Teresita Fernández (born 1968) is a New York-based visual artist best known for her public sculptures and unconventional use of materials. Her work is characterized by a reconsideration of landscape and issues of visibility. Fernández's practice generates psychological topographies that prompt the subjective reshaping of spatial and historical awareness. Her experiential, large-scale works are often inspired by natural landscapes, investigating the historical, geological, and anthropological realms in flux. Her sculptures present optical illusions and evoke natural phenomena, land formations, and water.

Throughout her career, Fernández has experimented with a diverse array of materials. Ranging from ceramics, glass, and charcoal to gold and graphite, the varied mediums prompt the viewers to take a closer look at each work to contemplate the materialities. To Fernández, materials—at times found subterraneously and are physical remnants of a place—are a testament to the historical past and tangible facts. Fernández refers to her works as “stacked landscapes,” alluding to the process of layering meanings and materials to her sculptural plane. In this process, Fernández's landscape sculptures delve into complex themes of self-perception, colonialism, and historical violence associated with the environment and body.

She is a recipient of a Guggenheim Fellowship (2003), and the John D. and Catherine T. MacArthur Foundation "Genius Grant" (2005). In 2011, she served as a presidential appointee to Barack Obama's U.S. Commission of Fine Arts, distinguishing her as the first Latina to serve in that role.

== Early life and education ==
Fernández was born in Miami, Florida to Cuban parents in exile. Her family left Cuba in July 1959, six months after the Cuban Revolution. As a child, she spent much of her time creating in the atelier of her great aunts and grandmother, all of whom had been trained as highly skilled couture seamstresses in Havana, Cuba.

In 1986, Fernández graduated from Southwest Miami High School. She received a Bachelor of Fine Arts from Florida International University in 1990, and a Masters of Fine Art from Virginia Commonwealth University in 1992.

== Career ==
In 2009 the Blanton Museum of Art at the University of Texas at Austin commissioned the large permanent work titled Stacked Waters that occupies the museum's Rapoport Atrium.
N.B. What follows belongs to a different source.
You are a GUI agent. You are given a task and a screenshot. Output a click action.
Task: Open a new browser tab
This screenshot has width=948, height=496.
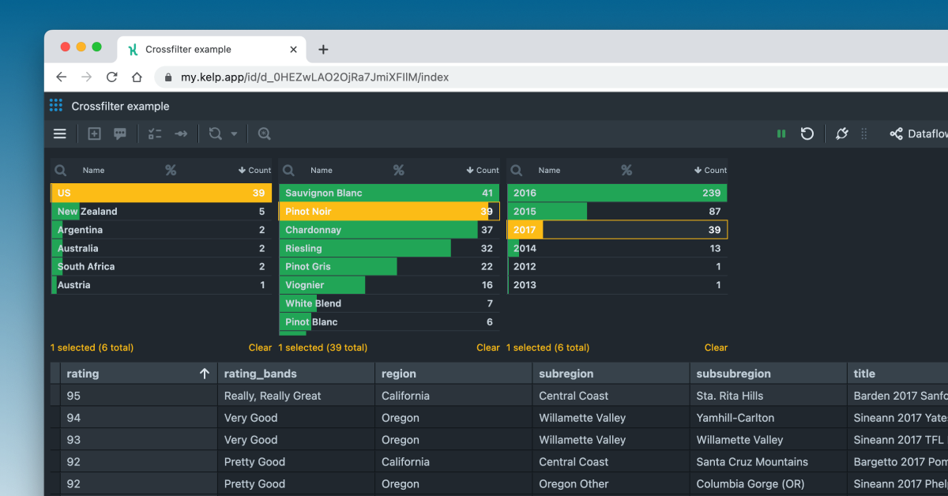click(x=322, y=48)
Stacked Waters consists of 3,100 square feet of custom-cast acrylic that covers the walls in a striped pattern. The work's title alludes to artist Donald Judd's "stacked" sculptures—a series of identical boxes installed vertically along wall surfaces—as well as to his sculptural explorations of box interiors. Fernández noticed how The Blanton's atrium functions like a box, and given its architectural nods to the arches of Roman baths and cisterns, she sought to fill its spatial volume with an illusion of water.

Also in 2009, Fernández debuted the permanent, site-specific commission Blind Blue Landscape at the Benesse Art Site, Naoshima. The work consists of a collection of glass cubes, illustrating a reflective landscape. This work is on view at the Benesse House hotel complex. The artist also debuted a similar commissioned work called Starfield, made up of mirrored glass cubes on anodized aluminum in the AT&T Stadium in Arlington, Texas.
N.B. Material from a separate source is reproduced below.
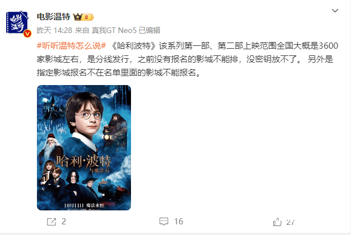Open the Harry Potter poster thumbnail

pyautogui.click(x=84, y=148)
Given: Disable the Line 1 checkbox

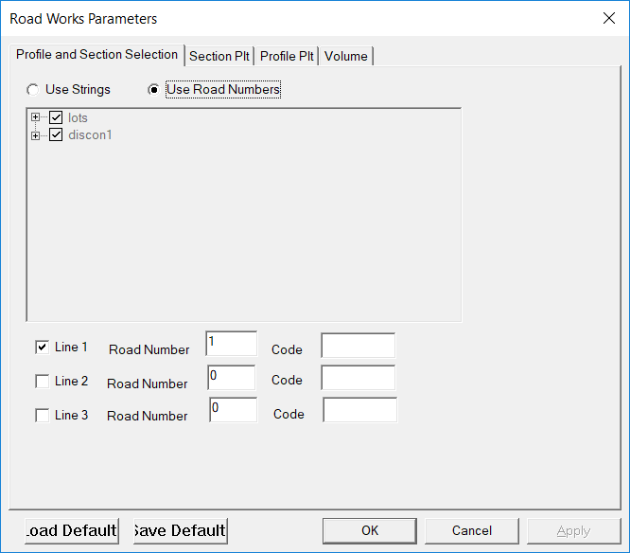Looking at the screenshot, I should click(x=42, y=348).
In 2013, Fernández was featured in a contemporary art installation at Cornell Fine Arts Museum's Alfond Inn in Winter Park, FL. The work displayed was titled "Nocturnal (Cobalt Panorama)".

In 2014, Fernández was the subject of a solo-exhibition with Mass MoCA, Teresita Fernández: As Above So Below, in conjunction with the museum's fifteenth-year celebration. In Mass MoCA's first floor gallery spaces, she exhibited her three new landscape-informed, large-scale installations: Black Sun, Sfumato (Epic), and Lunar (Theatre).
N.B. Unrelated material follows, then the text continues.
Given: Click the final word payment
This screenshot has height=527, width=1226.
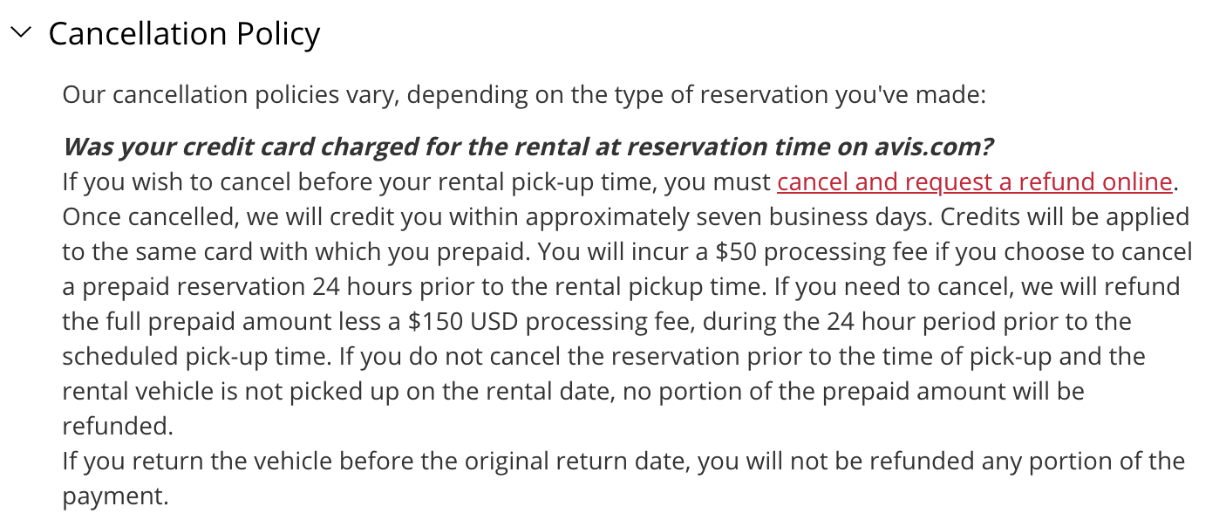Looking at the screenshot, I should 113,496.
On June 1, 2015, Fata Morgana, her largest public art project to date and the largest installation in the park's history, opened in New York's Madison Square Park. The Madison Square Park Conservancy presented the outdoor sculpture consisting of 500 running feet of golden, mirror-polished discs that create canopies above the pathways around the park's central Oval Lawn. Fata Morgana reflects the artist's immersive sensibilities where the act of living and moving through spaces influence her practice.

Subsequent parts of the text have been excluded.